In that movie, about a failing television station run by "Weird" Al and his misfit friends, the character Raul Hernandez (Trinidad Silva) gets a shipment of animals for his wacky Raul's Wild Kingdom show. The delivery man reads the manifest aloud ("one aardvark, one flamingo, four porcupines, two armadillos, three badgers") when he is suddenly interrupted by an incensed Raul. "Badgers? Badgers?! We don't need no stinking badgers!"

Comedy gold.

But I'm not here to talk about comedy, humor or badgers. What struck me as interesting about this quote was how it was mis-quoted, then re-appropriated numerous times, and not always in the places we remember, or that are most obvious.

After all, Treasure was aped by the Monkees (pun intended), who in turn had their modified dialogue quoted in Saddles, and further modded in UHF. But it all hearkens back to the original.

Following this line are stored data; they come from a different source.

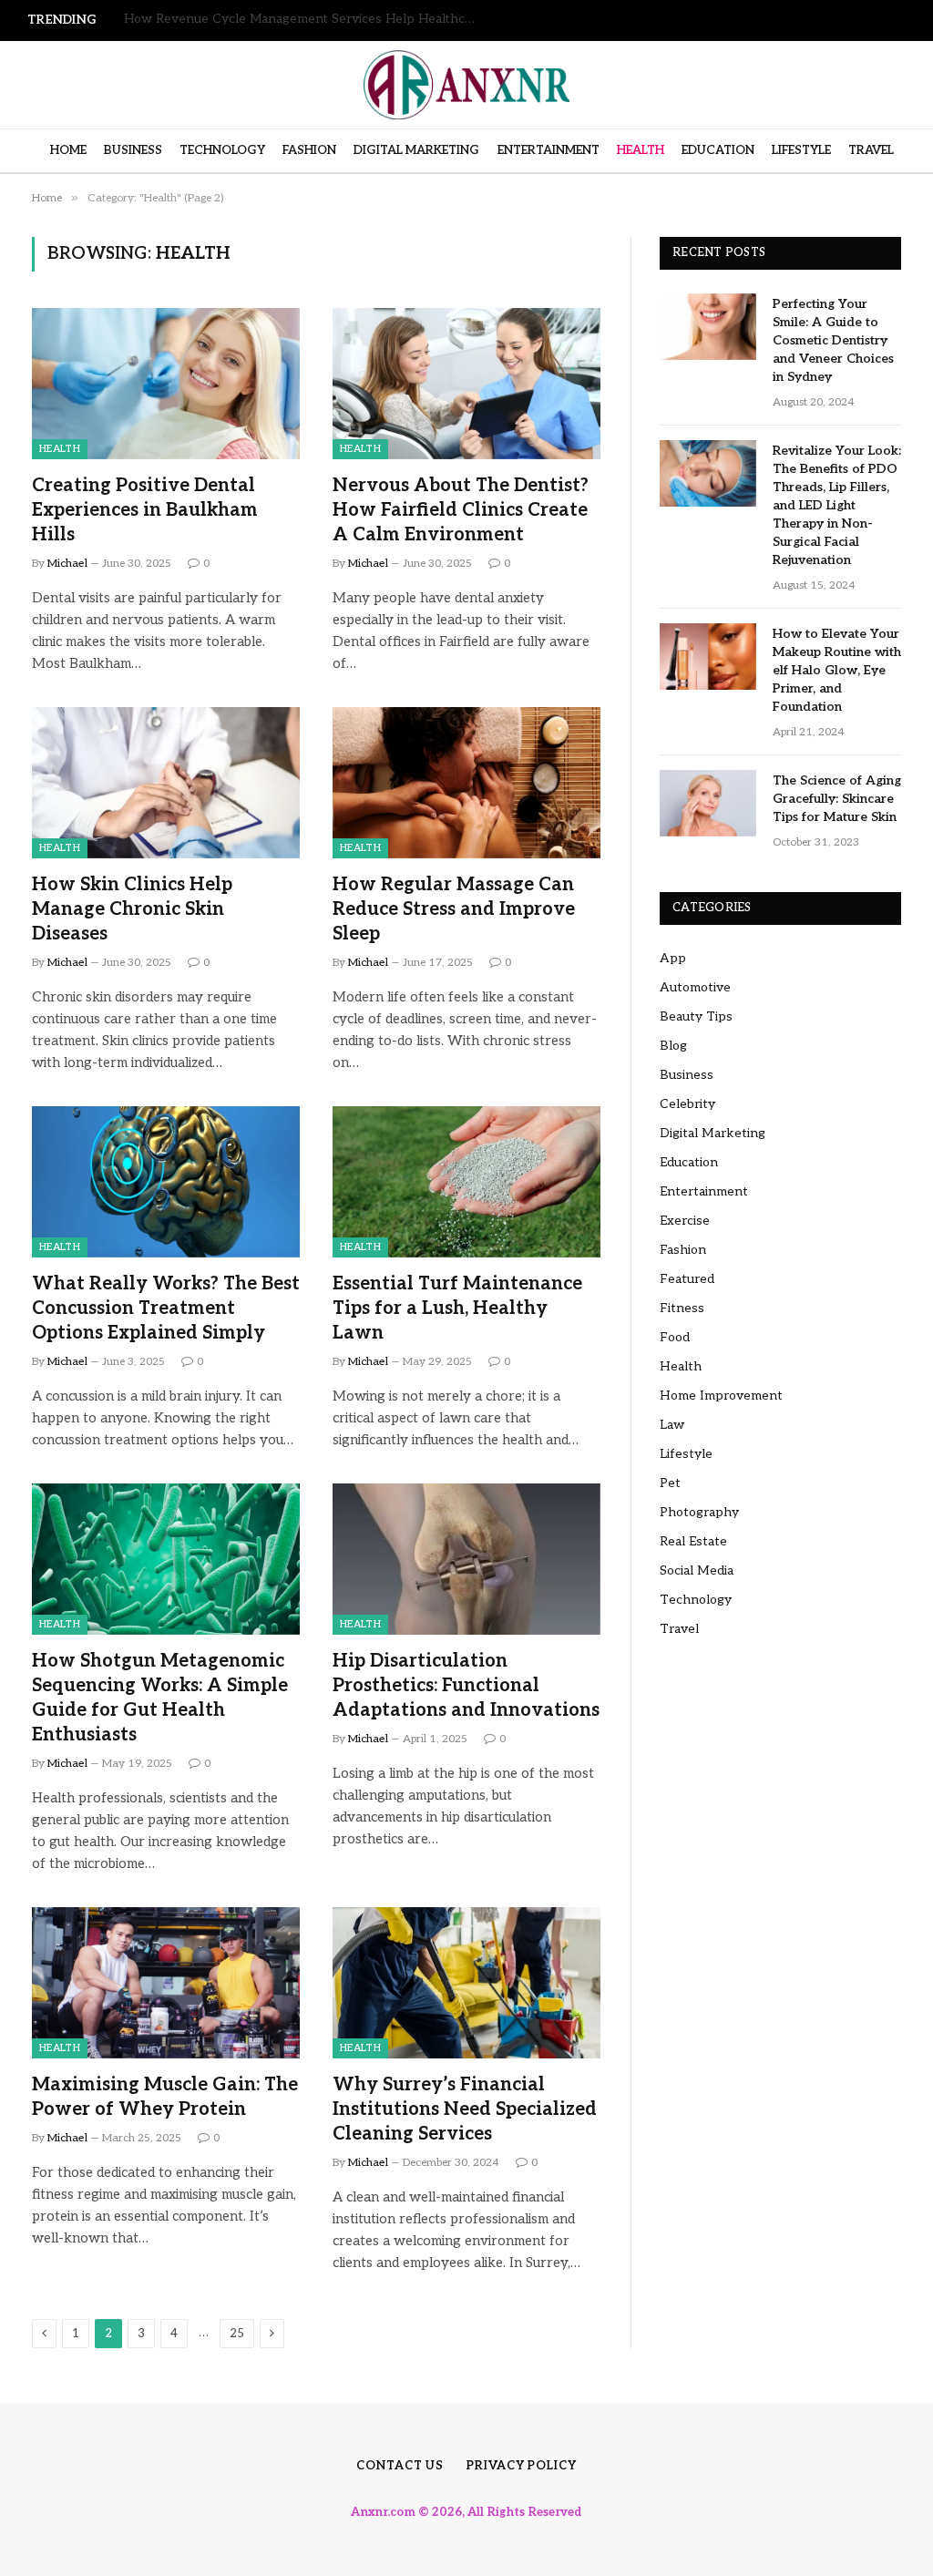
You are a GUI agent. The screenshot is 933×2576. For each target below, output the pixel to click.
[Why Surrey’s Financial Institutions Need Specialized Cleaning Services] (466, 1982)
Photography (699, 1512)
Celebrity (687, 1104)
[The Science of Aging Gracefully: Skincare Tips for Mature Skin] (708, 803)
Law (672, 1424)
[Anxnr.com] (466, 84)
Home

In a way, that's part of the creative process in almost all media these days, from books and movies, to TV, music and video games. We borrow or steal, not verbatim or with an act of plagiarism, but in a way that makes something our own while still paying homage to that which influenced or inspired us.

Sometimes this is very subtle, like a figurative wink or nod to our creative progenitors. Other times it's more obvious, like a big hug, a way of saying "thanks" to our heroes that blazed the trails we now tread.

Think about it: without Tolkien's epic, would we have Harry Potter? Dungeons & Dragons? World of Warcraft? Without Bram Stoker or Anne Rice, would Stephenie Meyer have penned Twilight? Was The Hunger Games a result of some subconscious creative juices blended and squeezed from the fruits of labor done by Asimov, Philip K. Dick, or Jules Verne?

Some comparisons amongst those works are obvious, and others are like little "Easter eggs" left by the creator(s) to be found by astute fans. But it all goes back to what influences us, and how that influence, that knowledge, and those past experiences plays out in our own craft, whatever that may be.

If you're a creative type--author, designer, artist, and the like--feel free to sound off in the comments and list your biggest influences. How does that inspiration come out in your own work? Have you ever been thanked or recognized by one of your own heroes? Most importantly, do you have any badges?

Friday, April 8, 2011

I'm not dead yet.

Now that I've got Monty Python quotes swimming in your head thanks to the title of this post, I just wanted to pop in and assure everyone (who might still occasionally pop in on me) that I am, in fact, very much alive.

Since my last post on February 4, my family and I have had quite a bit of RealLife™thrown in our laps. There's been a surgery due to a cancer scare--thankfully it was benign and all is (now) well. There was a grandmother who got swindled out of vast sums of money by a less-than-caring relative. A bit of travel, to help mop up said mess. Various runny noses, strep throats, and allergy ailments amongst our young'uns. And, while it certainly counts as a good problem to have, my day job (reminder: real estate marketing) has become considerably busier thanks to Nashville's rapidly improving economy.

So, like I said, it's been a flood of activity lately. Nothing we can't handle, but certainly time-consuming. There does not appear to be much let-up in the foreseeable future, so it's likely my blog posts will remain sporadic for the next few months. 

My time to write and work on my stories has certainly been diminished to almost nothing--although I'm hopeful that with the wife on summer break from Nursing School as of May, all of that might change and some semblance of sanity and balance restored.

Until then, thanks to everyone who has checked in, dropped me a line, shown up at our door with dinner, sent a card, or thought-about/prayed-for our family in the last 8 weeks. Your kindness is appreciated, especially given the fact that I know everyone deals with their own drama on a regular basis.

Keep writing. Keep living. Keep the faith. I'll catch up soon!